Leicester City's collapse and injury crisis leave top four hopes hanging by a thread
At the start of the season, the Foxes would have taken top-six finish, but after squandering a 14-point cushion, the context has changed
It was February 1, just over three months from the end of a normal season. Leicester City and Chelsea shared four goals in an entertaining draw. The gap stayed the same and it was still gargantuan.
Leicester were still eight points clear of Chelsea and 14 ahead of the three teams level in fifth, Manchester United, Wolves and Tottenham Hotspur, with 14 games to go.
It was closed in 13 matches. Such preliminary plans as Leicester may have devised for Barcelona and Bayern Munich may never be needed. Their fixture list could instead feature Zorya Luhansk, Desna Chernihiv and SønderjyskE in next season’s Europa League.
Rewind a year and that would have seemed an achievement. Leicester have a solitary top-four finish in the top flight since 1963. They had lost more league games than they won in each of the three seasons since winning the title. “It’s still been a really good season,” insisted manager Brendan Rodgers, but the context makes it a collapse.
He tried to draw the distinction that Leicester want to be in the Champions League but United need to be. But Leicester were overhauled by the resurgent Reds on Wednesday, need to beat them on Sunday and are such outsiders that Ole Gunnar Solskjaer is having to guard against complacency. “It’s not job done,” he warned on Friday.

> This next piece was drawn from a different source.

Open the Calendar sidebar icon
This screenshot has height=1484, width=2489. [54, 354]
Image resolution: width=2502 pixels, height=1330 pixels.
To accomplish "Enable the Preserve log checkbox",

Leicester have 14 points from 13 games. “From January or February, the consistency hasn’t been there,” Rodgers said. He requires victory on Sunday but only has one win against top-half opponents since early November and that was a Sheffield United team roundly tipped for relegation last summer. Leicester have two points against the current top seven since September.
The feeling for a while was that they were limping over the line, but the numbers of the walking wounded have mounted. “We’ve been really unfortunate that we have lost some of the best players in the league,” lamented Rodgers.
Leicester face United without the injured James Maddison, Ricardo Pereira and Ben Chilwell. Second-string full-backs, in the rookies James Justin and Luke Thomas, will be charged with stopping Marcus Rashford and Mason Greenwood.
This seemed a chance to demonstrate Leicester’s savviness. They banked £85 million (Dh399m) for Harry Maguire and if the England international has made such an impact at Old Trafford that he became United captain in his debut year, Leicester still appeared to have got the better part of the deal.
They had an internal replacement in Caglar Soyuncu. Select a team for the first half of the season and there was a case for putting the Turk alongside Virgil van Dijk at the heart of the defence. But his form declined and his campaign came to a premature and undignified conclusion when he was sent off for kicking Callum Wilson in the net at Bournemouth. The old warhorse Wes Morgan will play instead.
Leicester’s second-half implosion at Bournemouth, conceding four goals in 21 minutes, felt symbolic of a season. It also highlighted questions about the temperament of a manager with undeniable coaching skills.
Rodgers is more measured and less cocksure than he was when in charge of Liverpool, but he is no stranger to end-of-season capitulations: ‘Crystanbul,’ when title-chasing Liverpool lost a 3-0 lead in nine minutes at Selhurst Park the week after Steven Gerrard’s infamous slip against Chelsea, came in 2014, a 6-1 thrashing at Stoke 12 months later.
He has won trophies with Celtic but arguably a Rodgers team has not peaked at the end of the season when it mattered since Swansea beat Reading at Wembley to secure promotion in 2011. That was a play-off final. This is one by another name, but the evidence of recent weeks is that Leicester are underdogs.